CINCINNATI (WKRC) – An estimated 33 eviction notices are filed every day in Hamilton County alone right now, or nearly 8% of all rental properties. But help could come for those who have had an eviction on their record and can't rent a new home.
Hamilton County Clerk of Courts Pavan Parikh implemented a new policy in May, removing eviction records closed through full payment or otherwise dismissed going back three years. It matches similar programs in Columbus and Dayton.
Public records remain, and evictions still show up on a thorough background or credit check. But many landlords only check the clerk's website for past evictions, and many evictions are filed for reasons that weren't even the tenant's fault, says Parikh.
"When we talked to our community partners and heard of all the different ways that simply having it filed can be a black mark that stays with people for the rest of their lives, we looked for solutions that we could use to alleviate some of that while still maintaining the records as we need to maintain them," he said.
Parikh estimates 400,000 past eviction records dating back to 1998 were removed. About 11,000 records will roll off the website annually in future years.
Nick DiNardo, managing attorney for the Legal Aid Society of Greater Cincinnati, says the move will help people get better access to housing, especially in Cincinnati's very tight rental market.

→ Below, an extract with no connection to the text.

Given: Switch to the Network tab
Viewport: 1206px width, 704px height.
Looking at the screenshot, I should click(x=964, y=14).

"It's going to be very helpful,” DiNardo said. “We see a lot of tenants who have perfect eviction records having difficulty finding an apartment right now. So if something happens due to circumstances beyond the tenant's control -- job loss, illness, that sort of thing -- it may be nearly impossible for them to find a decent apartment if they have just one eviction on their record.”

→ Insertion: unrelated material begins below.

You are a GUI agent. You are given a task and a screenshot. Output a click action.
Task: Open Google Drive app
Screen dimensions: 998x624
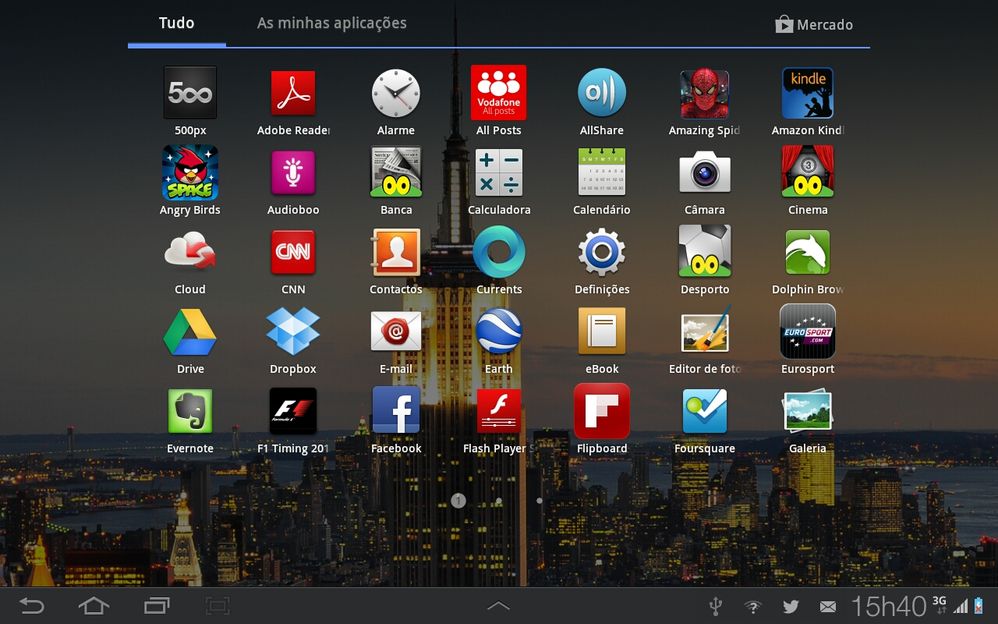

Parikh says the general assembly in Columbus is also considering a bill that would expunge such records after three years.

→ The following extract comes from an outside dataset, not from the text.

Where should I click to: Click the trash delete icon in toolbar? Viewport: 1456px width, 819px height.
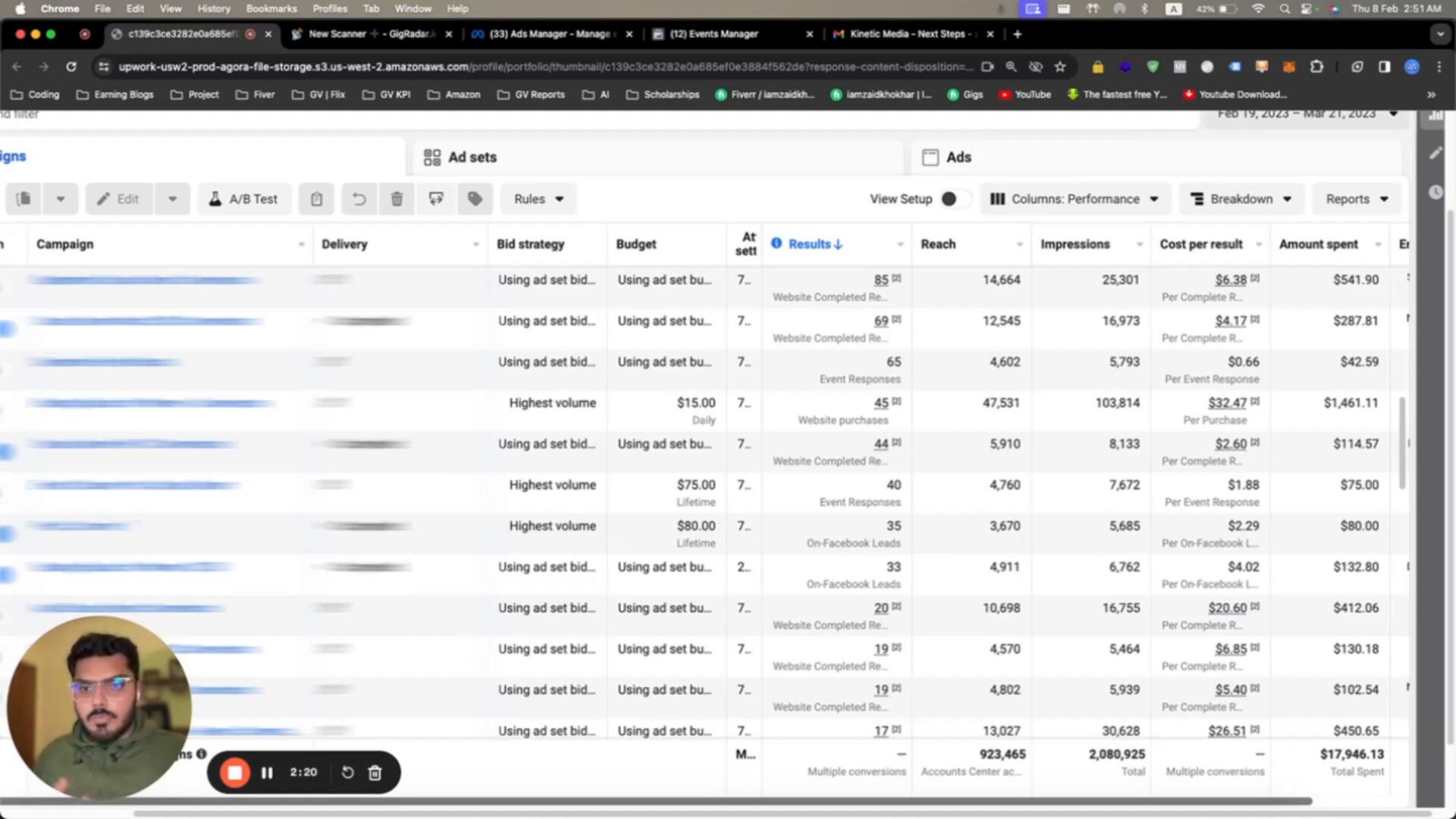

And in other eviction news, Hamilton County Municipal Court Judge Dwayne Mallory Tuesday ruled in favor of the City of Cincinnati and its “pay to stay” ordinance. City Council passed the ordinance last year, allowing renters to show a voucher indicating they were getting rental assistance as part of the stimulus to pay off rent to stave off evictions.
But as Local 12 reported in March, Hamilton County magistrate judges refused to honor the ordinance and continued to evict those even getting rental aid.
Tuesday, Mallory ruled the city ordinance was within Cincinnati’s home rule and should be honored.
"It doesn't just help tenants who are represented, which is a small percentage of them, but it should help all tenants who can pay the landlord and make them whole or get rental assistance," said DiNardo, whose organization filed the objection and appeal over the magistrates’ position.
Mallory's decision goes into effect immediately, meaning the pay to stay ordinance should now be in effect in all eviction hearings in court.